▸ **INSTRUCTIONS TO FOLLOW**: Reproduce each line of the records below without changing a word.

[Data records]
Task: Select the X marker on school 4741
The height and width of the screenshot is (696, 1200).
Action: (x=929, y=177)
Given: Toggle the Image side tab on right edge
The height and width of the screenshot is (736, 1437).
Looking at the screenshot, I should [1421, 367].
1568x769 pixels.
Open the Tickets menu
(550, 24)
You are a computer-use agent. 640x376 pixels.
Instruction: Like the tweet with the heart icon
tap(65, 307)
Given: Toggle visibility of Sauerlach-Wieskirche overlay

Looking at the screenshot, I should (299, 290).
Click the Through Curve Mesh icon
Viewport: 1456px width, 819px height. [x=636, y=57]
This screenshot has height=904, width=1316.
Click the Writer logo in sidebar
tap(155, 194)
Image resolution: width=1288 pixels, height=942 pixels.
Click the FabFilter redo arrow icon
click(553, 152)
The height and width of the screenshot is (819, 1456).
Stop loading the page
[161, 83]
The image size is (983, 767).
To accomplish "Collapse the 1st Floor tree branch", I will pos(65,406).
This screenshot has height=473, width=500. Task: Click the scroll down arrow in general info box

▸ **ANSWER TO THIS PROBLEM**:
Task: Select the X marker on school 4741
The height and width of the screenshot is (696, 1200).
Action: (x=929, y=177)
Given: Toggle the Image side tab on right edge
The height and width of the screenshot is (736, 1437).
Looking at the screenshot, I should [1421, 367].
1568x769 pixels.
Open the Tickets menu
(550, 24)
You are a computer-use agent. 640x376 pixels.
Instruction: Like the tweet with the heart icon
tap(65, 307)
Given: Toggle visibility of Sauerlach-Wieskirche overlay

Looking at the screenshot, I should (299, 290).
Click the Through Curve Mesh icon
Viewport: 1456px width, 819px height. [x=636, y=57]
This screenshot has height=904, width=1316.
Click the Writer logo in sidebar
tap(155, 194)
Image resolution: width=1288 pixels, height=942 pixels.
Click the FabFilter redo arrow icon
click(553, 152)
The height and width of the screenshot is (819, 1456).
Stop loading the page
[161, 83]
The image size is (983, 767).
To accomplish "Collapse the 1st Floor tree branch", I will pos(65,406).
This screenshot has height=473, width=500. Task: Click the scroll down arrow in general info box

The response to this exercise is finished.